Meloni e Scholz hanno firmato il Piano d’azione
Il Piano d'azione Italia-Germania è stato siglato e riguarda molto da vicino l'Ue, dalla migrazione all'Ucraina, dal conflitto tra Israele e Hamas alla cooperazione economica ed energetica, fino al Patto di stabilità e l'operazione Lufthansa-Ita. “La nostra cooperazione è stretta e di fiducia, questo filo diretto lo manterremo anche l’anno prossimo con la presidenza italiana del G7”, sono state le parole del cancelliere Olaf Scholz dopo la firma dell'intesa con Giorgia Meloni. “Penso che questa sia un'ottima notizia anche per l'Europa”, ha esultato la premier italiana. L'intesa sigla progetti di cooperazione per rafforzare la sicurezza economica ed energetica, ma anche “nuovi format per approfondire la nostra cooperazione”, ha reso noto il cancelliere tedesco, a partire dal confronto sul Patto di stabilità e crescita su cui “ci sono state buone discussioni in Europa”. L'obiettivo a Bruxelles è quello di chiudere i lavori Ecofin entro inizio dicembre: “Ci siamo avvicinati alla soluzione”, ha assicurato Scholz.
La premier Meloni ha messo in chiaro che il suo Governo “non chiede una politica di bilancio allegra, ma abbiamo un problema di difesa degli investimenti” ed è per questo che spinge per nuove regole di governance”. Meloni e Scholz hanno discusso anche di migrazione. “Germania e Italia sono d'accordo sul fatto che la riforma del sistema europeo comune dell'asilo vada concluso”, è stato perentorio il cancelliere tedesco che ha assicurato come entrambi i Governi condividano la necessità di “un approccio di partenariato con i Paesi di transito e di origine”; vicinanza e interesse sono stati espressi da Scholz sull’accordo Italia-Albania. Sulla politica estera i due leader hanno confermato che “c'è piena convergenza sulla crisi medio-orientale” così come sulla necessità di “rispettare il diritto internazionale e tutelare i civili”: Roma e Berlino spingono per “una soluzione strutturale, con due popoli e due Stati”. Anche sull’Ucraina i due condividono la politica di “fornire assistenza a 360 gradi” a Kiev. Ultima risposta in conferenza stampa sulla questione Ita-Lufthansa: “Siamo pronti la settimana prossima a inviare la notifica alla Commissione Ue”, ha annunciato la Meloni.
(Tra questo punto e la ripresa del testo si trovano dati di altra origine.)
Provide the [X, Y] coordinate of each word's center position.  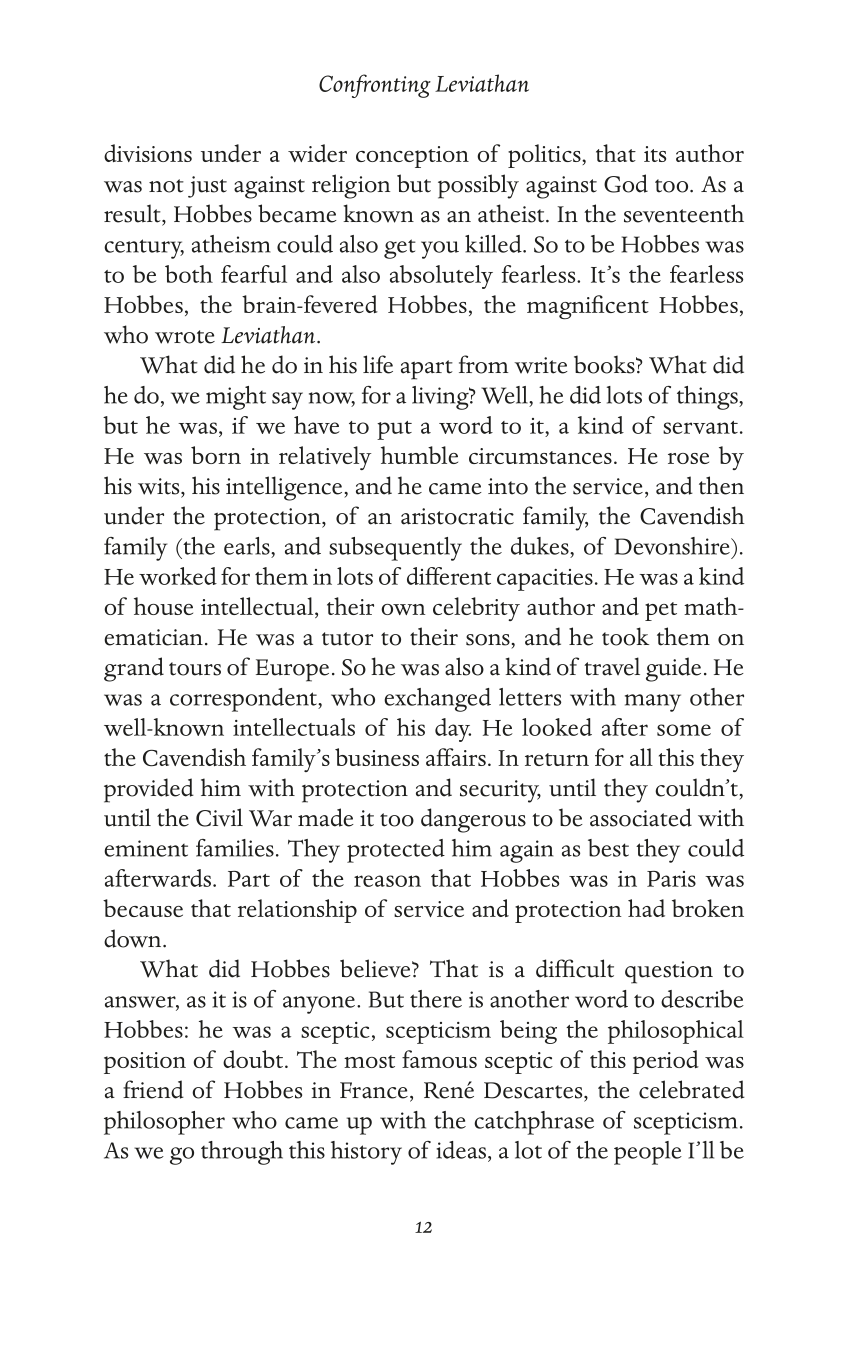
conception [412, 157]
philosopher [164, 1123]
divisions [148, 153]
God [626, 183]
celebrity [476, 609]
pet [661, 611]
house [163, 606]
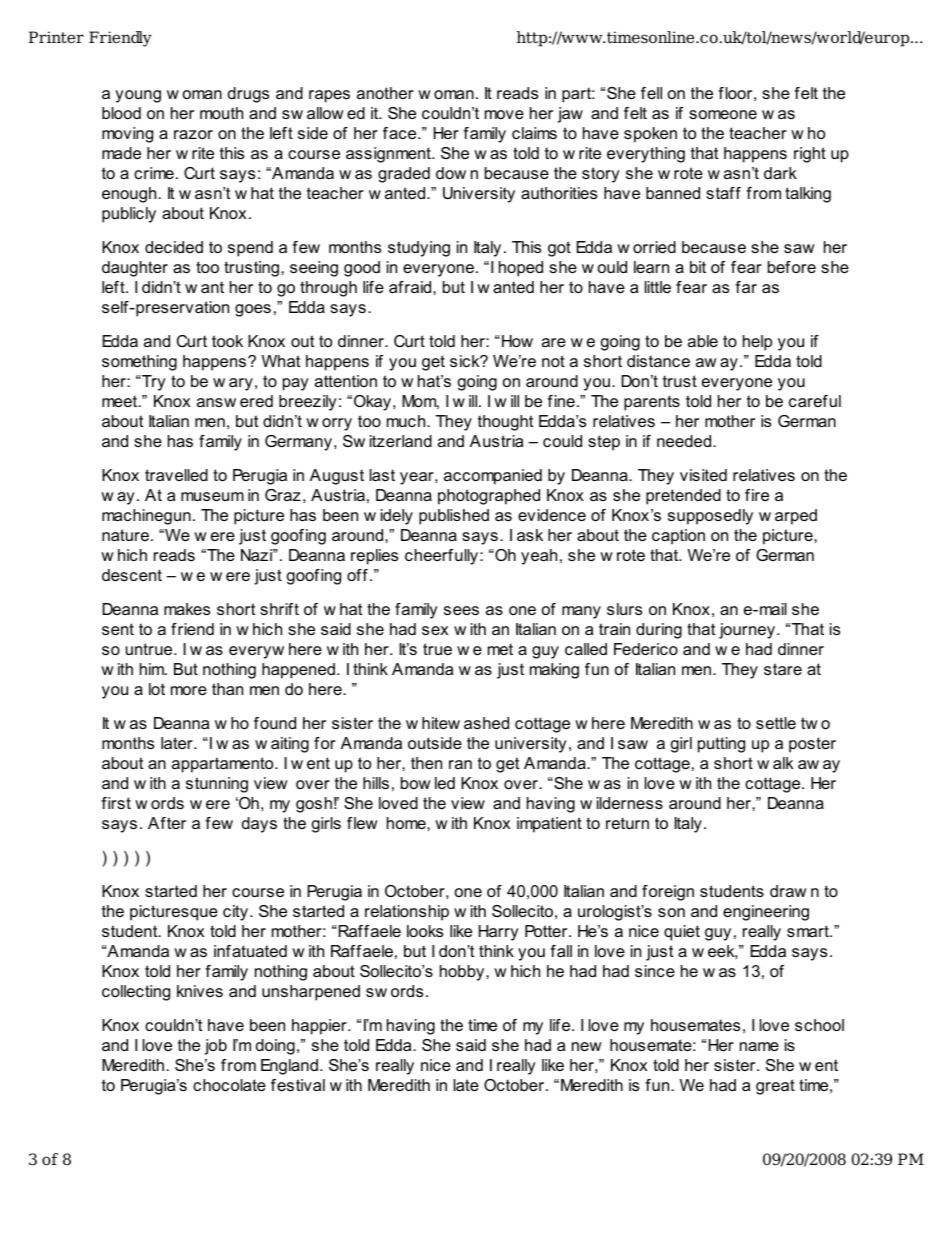  I want to click on another, so click(385, 93).
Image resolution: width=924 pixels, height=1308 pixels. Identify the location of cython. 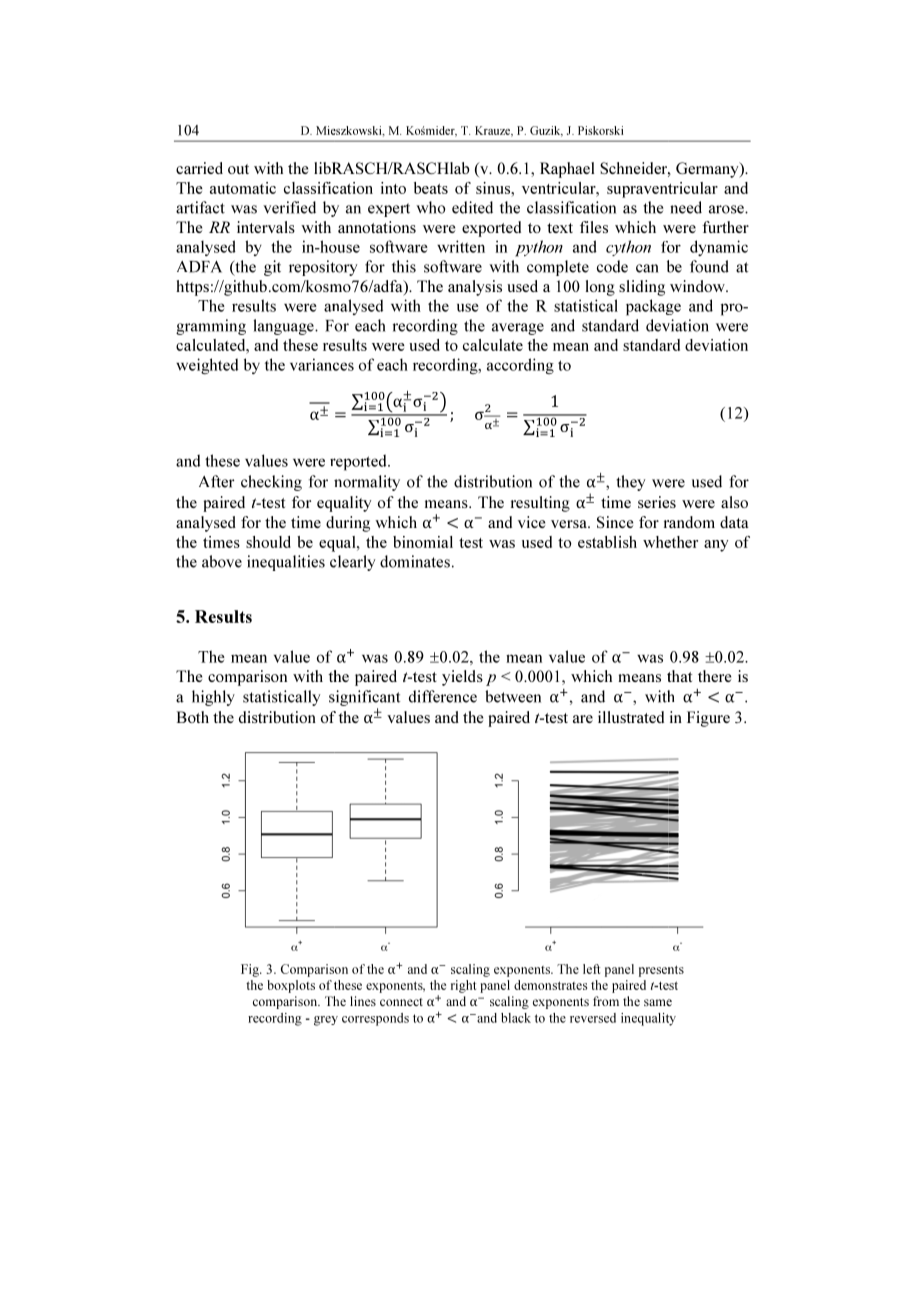
(628, 248).
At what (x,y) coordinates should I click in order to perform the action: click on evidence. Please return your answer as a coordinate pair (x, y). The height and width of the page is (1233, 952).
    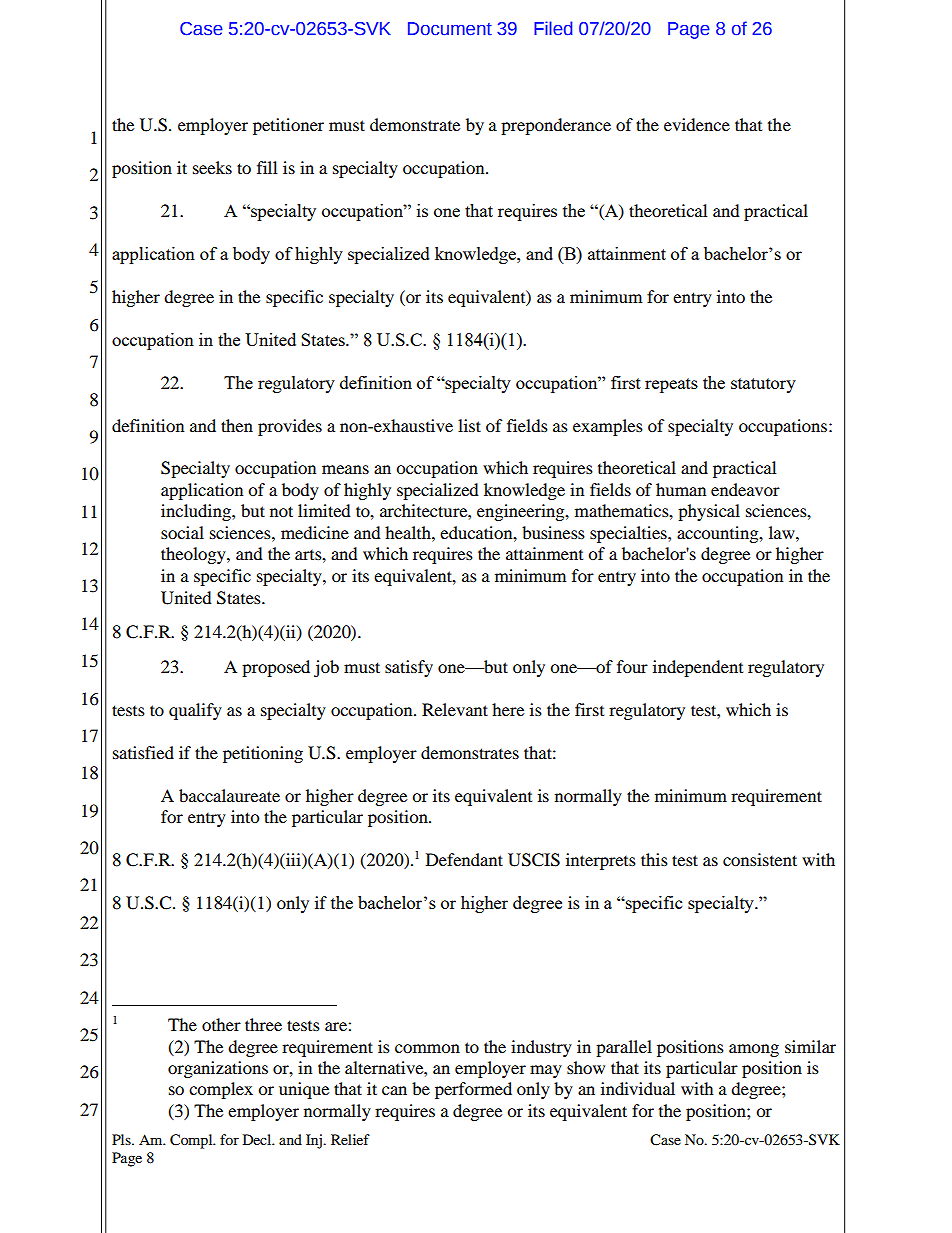
    Looking at the image, I should click on (697, 124).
Fra i 2600 emendamenti alla manovra ce ne sono 3 della Lega
Alla fine, spuntano anche tre emendamenti della Lega, poi ritirati, tra quelli depositati in commissione Bilancio al Senato sulla manovra. Le opposizioni, intanto, si apprestano a dare battaglia su questo come sul fronte del salario minimo. Martedì alla Camera decine di parlamentari di opposizione si sono iscritti a parlare per protestare contro il “colpo di mano” della maggioranza che ha presentato un proprio emendamento con il quale cancella e riscrive la proposta delle minoranze sul salario minimo a prima firma di Giuseppe Conte. L'obiettivo dichiarato è quello del ritiro del testo. La battaglia, tra l'altro, si riproporrà sulla manovra: M5S, Pd, Avs e +Europa fanno sapere di aver presentato emendamenti comuni su salario minimo e sanità. Nonostante le previsioni alla fine sono oltre 2600 gli emendamenti alla legge di bilancio che sono stati depositati dalle opposizioni più i tre emendamenti della Lega, poi ritirati, che hanno scatenato non poche tensioni nella maggioranza. Nonostante questo, l’accordo di maggioranza ha sostanzialmente retto.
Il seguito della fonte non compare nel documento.